EoE Pathophysiology

Great strides have been made in delineating the molecular events that lead to eosinophilic esophagitis (EoE), but a complete picture has yet to be created. Development of EoE is based on the complex interrelationship between the food antigens/luminal environment, the esophageal mucosa, and the immune system.¹ In patients with EoE, as many as 80% have a history of atopy, including food allergy.² Similar to atopic diseases, such as asthma and atopic dermatitis, the immune system involvement in EoE is polarized for type 2 inflammatory response.¹ There is also a genetic component, with close family members more likely to develop the disease.³

It is helpful to magnify and examine elements of EoE pathophysiology in a stepwise fashion, beginning with ingestion and movement of food antigens and/or microorganisms through the esophagus. However, the existence of an initiating trigger for EoE pathological processes, and which portion of the disease mechanism that might be, remains unclear and is currently under investigation. Elements of EoE development include (Figure 1):

• Epithelial interaction. Normally, the esophageal epithelium creates a strong barrier to keep luminal contents from gaining access to the bloodstream and tissues.⁴ In these layers, the apical junction complex with tight junctions, adherens junctions, and desmosomes maintains the barrier function and regulates the intracellular space between epithelial cells.
• In EoE, however, epithelial cells and dendritic cells in the mucosa come into contact with luminal antigens and release alarmins, which signal tissue damage, T-helper type 2 (Th2) cells to the area, and stimulate tissue-resident type 2 innate lymphoid cells (ILC2s) to expand and remain in tissues.^2,5 Additionally, dendritic cells present antigens on their cell surface to further stimulate adaptive immunity.^1,3 Th2 and ILC2s in the esophageal epithelia release the key Th2 cytokines, interleukin (IL)-4, IL-13, and IL-5.⁵
• Eosinophil maturation, activation, and survival are enhanced in response to IL-5 release. The release of IL-4/IL-13 into the environment leads to the stabilization of mast cells and an increase in vascular endothelial adhesion strength.^1,3 Further, IL-4/IL-13 release enhances expression of the genes responsible for proliferation, inflammation, and barrier function.³
• The action of cytokines on immune cells occurs via signaling inside the cell by Janus kinase/signal transducer and activator of transcription (JAK/STAT) signaling proteins. After cytokines bind their receptors, JAK proteins bound to the receptor tail are activated, in turn activating their STAT binding partner to move into the nucleus alter genetic expression.⁶
• Changes in genetic expression that occur in response to Th2/ILC2 cytokine release lead to the remodeling of the esophageal mucosa. Cells in the basal zone of the epithelium become hyperplastic and epithelial intracellular spaces dilate.³ Dilation occurs due to impaired function of the tight junctions, adherens junctions, and desmosomes.⁴ Further, mast cells in the mucosa express transforming growth factor (TGF)-β, stimulating fibroblasts to lay down extracellular matrix, including collagen and fibronectin deposition.³ Over time, the increase in extracellular matrix components leads to the strictures associated with later stages of EoE.

========

• TASK REQUIREMENTS: Reproduce the passage of the EoE pathophysiology text from "It is helpful" to "between epithelial cells.".

• RECORDED DATA:
========

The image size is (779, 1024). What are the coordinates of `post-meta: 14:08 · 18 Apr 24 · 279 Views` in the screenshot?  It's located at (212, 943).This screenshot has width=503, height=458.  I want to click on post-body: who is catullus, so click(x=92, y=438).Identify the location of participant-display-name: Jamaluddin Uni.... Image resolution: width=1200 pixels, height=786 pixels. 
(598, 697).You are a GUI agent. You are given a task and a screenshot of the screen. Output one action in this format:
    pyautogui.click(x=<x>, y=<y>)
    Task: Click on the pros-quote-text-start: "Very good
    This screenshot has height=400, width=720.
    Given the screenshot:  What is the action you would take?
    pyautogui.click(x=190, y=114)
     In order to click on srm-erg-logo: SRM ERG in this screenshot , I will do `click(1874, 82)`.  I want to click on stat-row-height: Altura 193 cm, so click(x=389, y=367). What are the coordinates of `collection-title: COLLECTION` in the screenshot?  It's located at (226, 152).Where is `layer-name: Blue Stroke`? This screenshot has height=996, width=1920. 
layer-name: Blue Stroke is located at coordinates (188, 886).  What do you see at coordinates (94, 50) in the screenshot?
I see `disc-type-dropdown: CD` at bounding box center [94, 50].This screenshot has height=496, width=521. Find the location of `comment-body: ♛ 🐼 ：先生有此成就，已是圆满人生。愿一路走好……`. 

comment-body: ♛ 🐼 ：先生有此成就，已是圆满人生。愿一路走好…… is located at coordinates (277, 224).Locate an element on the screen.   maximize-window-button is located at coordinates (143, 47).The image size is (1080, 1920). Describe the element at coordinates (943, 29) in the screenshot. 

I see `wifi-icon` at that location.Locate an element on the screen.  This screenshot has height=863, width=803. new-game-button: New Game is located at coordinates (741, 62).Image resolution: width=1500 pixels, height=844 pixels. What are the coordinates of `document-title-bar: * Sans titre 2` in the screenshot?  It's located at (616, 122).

========

• ANSWER SPACE:
It is helpful to magnify and examine elements of EoE pathophysiology in a stepwise fashion, beginning with ingestion and movement of food antigens and/or microorganisms through the esophagus. However, the existence of an initiating trigger for EoE pathological processes, and which portion of the disease mechanism that might be, remains unclear and is currently under investigation. Elements of EoE development include (Figure 1):

• Epithelial interaction. Normally, the esophageal epithelium creates a strong barrier to keep luminal contents from gaining access to the bloodstream and tissues.⁴ In these layers, the apical junction complex with tight junctions, adherens junctions, and desmosomes maintains the barrier function and regulates the intracellular space between epithelial cells.